ADM is mainly an asymptomatic disease. The main treatment of symptomatic ADM with or without GB stone is laparoscopic cholecystectomy [18]. However, in addition to the definitive diagnosis of ADM, other causes of abdominal pain must first be ruled out [1]. Treatment for asymptomatic cases has not yet been determined. Although segmental and diffuse type of ADM consider prophylactic cholecystectomy, cholecystectomy cannot be recommended for a definitive diagnosis of asymptomatic fundal type of ADM. Considering the association between GB stones and chronic inflammation in patients with ADM, radiological follow-up can be recommended for cases with fundal type ADM without GB stones. For ADM with GB stones, particularly the combined type, advances of chronic inflammation should be considered. In addition, cholecystectomy cannot be recommended for all cases of fundal type ADM if not symptomatic, but the segmental and diffuse types of ADM consider prophylactic cholecystectomy.

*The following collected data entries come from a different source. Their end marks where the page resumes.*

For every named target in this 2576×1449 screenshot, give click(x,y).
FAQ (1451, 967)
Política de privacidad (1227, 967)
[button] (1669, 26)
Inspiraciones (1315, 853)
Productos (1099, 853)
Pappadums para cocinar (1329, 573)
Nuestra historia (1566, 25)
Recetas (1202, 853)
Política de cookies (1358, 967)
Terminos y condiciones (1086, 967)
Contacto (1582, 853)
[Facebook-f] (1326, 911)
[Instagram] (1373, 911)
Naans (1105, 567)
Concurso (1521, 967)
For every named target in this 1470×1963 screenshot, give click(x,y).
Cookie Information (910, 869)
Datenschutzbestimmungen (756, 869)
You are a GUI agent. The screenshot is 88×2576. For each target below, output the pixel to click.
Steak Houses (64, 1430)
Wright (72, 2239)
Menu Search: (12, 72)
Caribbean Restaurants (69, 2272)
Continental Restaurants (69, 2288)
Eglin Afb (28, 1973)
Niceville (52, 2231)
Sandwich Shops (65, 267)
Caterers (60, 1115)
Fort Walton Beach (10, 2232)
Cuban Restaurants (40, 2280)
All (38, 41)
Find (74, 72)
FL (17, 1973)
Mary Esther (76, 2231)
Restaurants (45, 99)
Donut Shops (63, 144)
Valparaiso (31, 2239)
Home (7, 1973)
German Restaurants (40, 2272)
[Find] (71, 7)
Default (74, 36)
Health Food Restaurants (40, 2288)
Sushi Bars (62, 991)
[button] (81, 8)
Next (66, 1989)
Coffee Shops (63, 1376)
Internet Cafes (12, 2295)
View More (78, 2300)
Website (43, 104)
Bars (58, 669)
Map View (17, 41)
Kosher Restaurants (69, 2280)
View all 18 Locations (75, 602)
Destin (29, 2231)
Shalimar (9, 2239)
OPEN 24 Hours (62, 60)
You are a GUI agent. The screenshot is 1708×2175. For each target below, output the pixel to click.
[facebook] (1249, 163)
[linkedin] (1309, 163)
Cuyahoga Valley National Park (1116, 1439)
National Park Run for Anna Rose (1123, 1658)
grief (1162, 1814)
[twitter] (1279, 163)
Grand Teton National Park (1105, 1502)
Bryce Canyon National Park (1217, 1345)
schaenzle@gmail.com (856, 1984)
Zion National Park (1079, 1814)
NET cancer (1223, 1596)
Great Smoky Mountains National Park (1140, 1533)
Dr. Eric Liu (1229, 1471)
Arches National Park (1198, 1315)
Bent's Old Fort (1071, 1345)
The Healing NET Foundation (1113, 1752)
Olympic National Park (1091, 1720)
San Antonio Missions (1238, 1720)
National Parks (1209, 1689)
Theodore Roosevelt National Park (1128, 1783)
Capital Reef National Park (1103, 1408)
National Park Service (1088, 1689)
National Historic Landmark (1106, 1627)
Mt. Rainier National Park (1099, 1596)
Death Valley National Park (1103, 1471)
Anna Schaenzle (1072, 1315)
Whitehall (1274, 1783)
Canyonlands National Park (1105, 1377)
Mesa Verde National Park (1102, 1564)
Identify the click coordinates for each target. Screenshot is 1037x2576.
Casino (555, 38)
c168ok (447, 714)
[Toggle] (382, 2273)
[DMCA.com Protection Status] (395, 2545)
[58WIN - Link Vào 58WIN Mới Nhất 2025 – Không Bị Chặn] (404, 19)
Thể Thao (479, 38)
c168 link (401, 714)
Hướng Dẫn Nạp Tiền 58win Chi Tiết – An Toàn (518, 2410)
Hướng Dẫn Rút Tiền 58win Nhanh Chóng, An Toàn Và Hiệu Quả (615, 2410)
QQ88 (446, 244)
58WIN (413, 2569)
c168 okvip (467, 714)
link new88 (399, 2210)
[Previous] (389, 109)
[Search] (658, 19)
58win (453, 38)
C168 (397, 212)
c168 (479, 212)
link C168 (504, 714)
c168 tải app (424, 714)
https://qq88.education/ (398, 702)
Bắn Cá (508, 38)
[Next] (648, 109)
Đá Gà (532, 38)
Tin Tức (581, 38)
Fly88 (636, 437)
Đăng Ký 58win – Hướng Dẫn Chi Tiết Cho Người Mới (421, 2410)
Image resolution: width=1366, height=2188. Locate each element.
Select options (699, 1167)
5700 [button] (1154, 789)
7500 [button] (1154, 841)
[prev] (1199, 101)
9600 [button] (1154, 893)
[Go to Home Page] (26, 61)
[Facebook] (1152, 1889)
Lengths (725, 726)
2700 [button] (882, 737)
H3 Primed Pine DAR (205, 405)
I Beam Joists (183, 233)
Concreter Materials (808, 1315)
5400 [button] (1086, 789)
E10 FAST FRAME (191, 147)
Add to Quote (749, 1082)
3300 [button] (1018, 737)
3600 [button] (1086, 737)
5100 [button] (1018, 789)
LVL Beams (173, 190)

The presence of intramural cysts is highly specific for the diagnosis of ADM [19]; however, intramural cysts have also been identified in xanthogranulomatous cholecystitis and mucin-producing GB carcinoma [20]. Although a definite diagnosis of ADM helps to exclude the possibility of gallbladder carcinoma, dysplastic changes and even carcinoma may arise from adenomyomatous epithelium [21, 22]. These consequences seem to be related to the presence of GB stones and chronic inflammation [14]. As ADM with chronic inflammation is benign, the clinical significance of this disease is not as great as that of GB carcinoma. Chronic inflammation combined with or without ADM is a common disease involving GB and may be hard to distinguish because thickening of the GB wall is nonspecific [23, 24]. Efforts to differentiate GB wall thickening have been made using various imaging modalities including ultrasonography, CT, and MRI [5, 25,26,27,28,29]. ADM with chronic inflammation is sometimes hard to distinguish from other GB disease such as ADM without chronic inflammation, xanthogranulomatous cholecystitis, and GB carcinoma. In contrast, ADM without GB stones exhibits chronic inflammation less frequently than ADM with GB stones and therefore has a lower possibility of dysplastic change or GB carcinoma.

Our study had some limitations. First, this was a retrospective analysis of a small case series. The number of subjects was inadequate to draw generalized conclusions. A larger subject population is therefore needed. In addition, potential selection bias might have been present toward non-cholecystectomized patients because we recruited patients with surgically confirmed ADM. Second, MRI was performed without enhancement; enhancement studies were only performed in CT. Third, the type of GB wall-thickening was classified as a fundal type and a combined type. Although the segmental type of ADM has a higher risk of developing into GB cancer, the combined type of ADM, which includes the segmental and diffuse types, was used for accurate and simple assessment.

In conclusion, among the radiological findings of ADM, the presence of stones was independently associated with chronic inflammation in patients with ADM.